PostPosted: Fri May 31, 2013 6:02 pm    Post subject: Reply with quote

Lots of tutorials on the Internetz. Short version:

Take off top cover to expose the transport mechanism. Very carefully blow out dust with compressor, being very carefull around delicate parts.

NOTE: Late model VCRs may be difficult to access the tape transport because of a circuit board on top. Or, there might be metal shields covering portions of the transport. When removing screws, take special care to note where each screw goes. On VCRs, there are often a variety of different kinds of fasters, each one going in a certain location. Don't assume they're all interchangeable. It's considered bad form to put screws back in the wrong place, or leave them out entirely.

Next, using 91+% IPA and cotton swabs, remove dirt and debris built up around base plate of transport, include the grease on the tape guide tracks. Do not touch the rotating head drum.

Next, using approved chamois swabs and head cleaning solution, clean all parts in the tape path, including entrance/exit roller, tape guides, audio/control head and pinch roller.

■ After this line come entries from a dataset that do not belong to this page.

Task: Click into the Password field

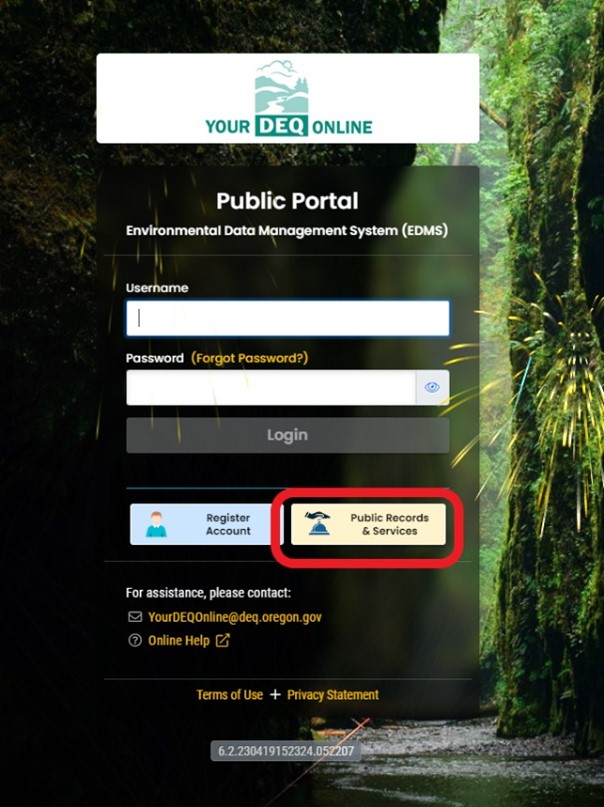Action: [271, 387]
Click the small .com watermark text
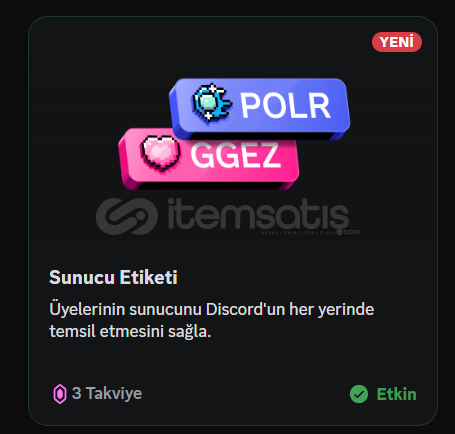 tap(349, 232)
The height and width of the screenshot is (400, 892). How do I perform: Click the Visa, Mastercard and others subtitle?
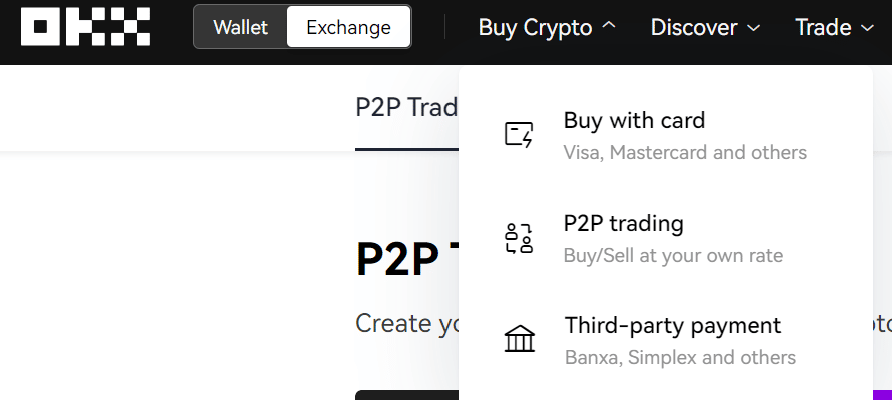coord(685,152)
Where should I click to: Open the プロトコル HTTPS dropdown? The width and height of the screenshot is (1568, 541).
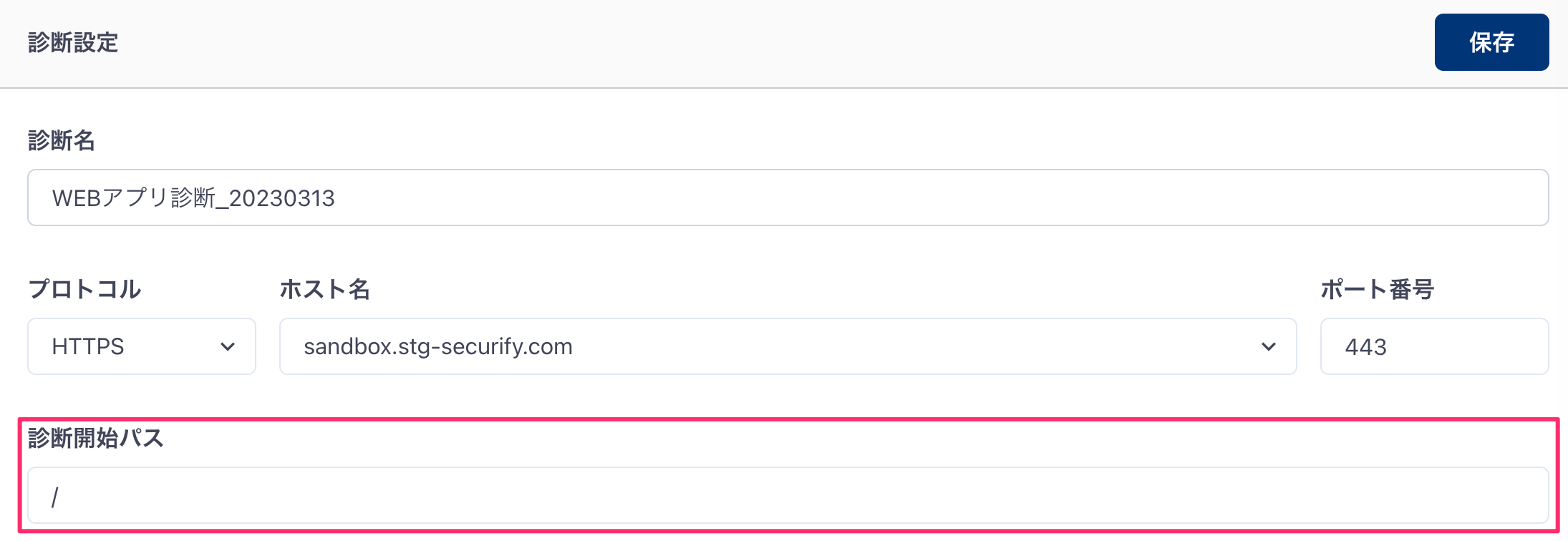[x=142, y=346]
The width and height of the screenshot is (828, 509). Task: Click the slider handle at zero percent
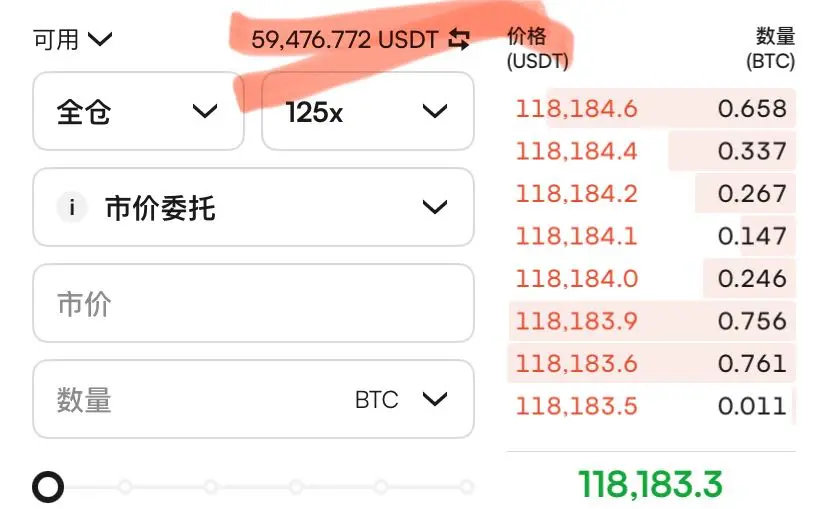[x=48, y=487]
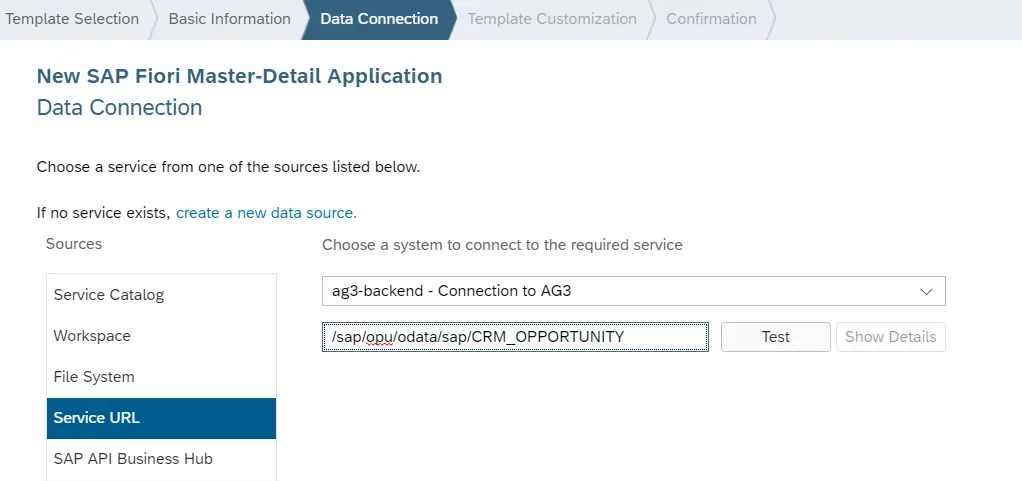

Inspect pinch roller for evidence of glazing or cracking. If glazed, you can remove the pinch roller and try a rubber restorer solution. You want the rubber to be non-shiny and able to grip the tape, not for the tape to slip on the hardened rubber.

Very carefully clean oxide debris from rotary head drum, but do not get anywhere near the head themselves. Use only back and forth motion, not up and down. Be sure to clean around the "rabbit" groove, especially near the entrance and exit sides, as tape oxide can build up here. Also, be sure to clean all the tape oxide from the five narrow grooves in the upper part of the drum, this can cause stiction and poor back-tension.

(The rabbit groove is not the gap between fixed lower drum and rotating upper drum, but is the helic lip along the bottom drum that the bottom edge of the tape rides upon.)

Using approved chamois swabs and head cleaning solution, place wetted swab on middle of head drum and rotate head drum slowly, to permit the areas around the video head to be cleaned. Do not move the swab up or down or you will risk breaking off a video head. They are very fragile, made of iron ferrite. Do not use a cotton swab, as the fibers can get attached to the microscopic head gap and ruin the heads.

Apply fresh grease lubricant, of the kind approved by the VCR manufacturer, to the video guide tracks. If unavailable, use a black lithium grease.

Inspect cam gear assembly for evidence of hardened grease. If so, you'll have to do a detailed disassembly and degrease/regrease the bottom of the cam gear assembly, with fresh, manufacturer's approved lubricant, or black lithium grease. The symptoms will be the tape not fully loading up around the head drum, then the machine goes into a shutdown mode. This is caused by a belt slipping that drives the cam gear assembly, due to hardened grease.

Do not use WD40 at any time, anywhere in the VCR. This is considered bad form. In fact, keep the WD40 in another room entirely. Only amateurs who don't know what they're doing use WD40.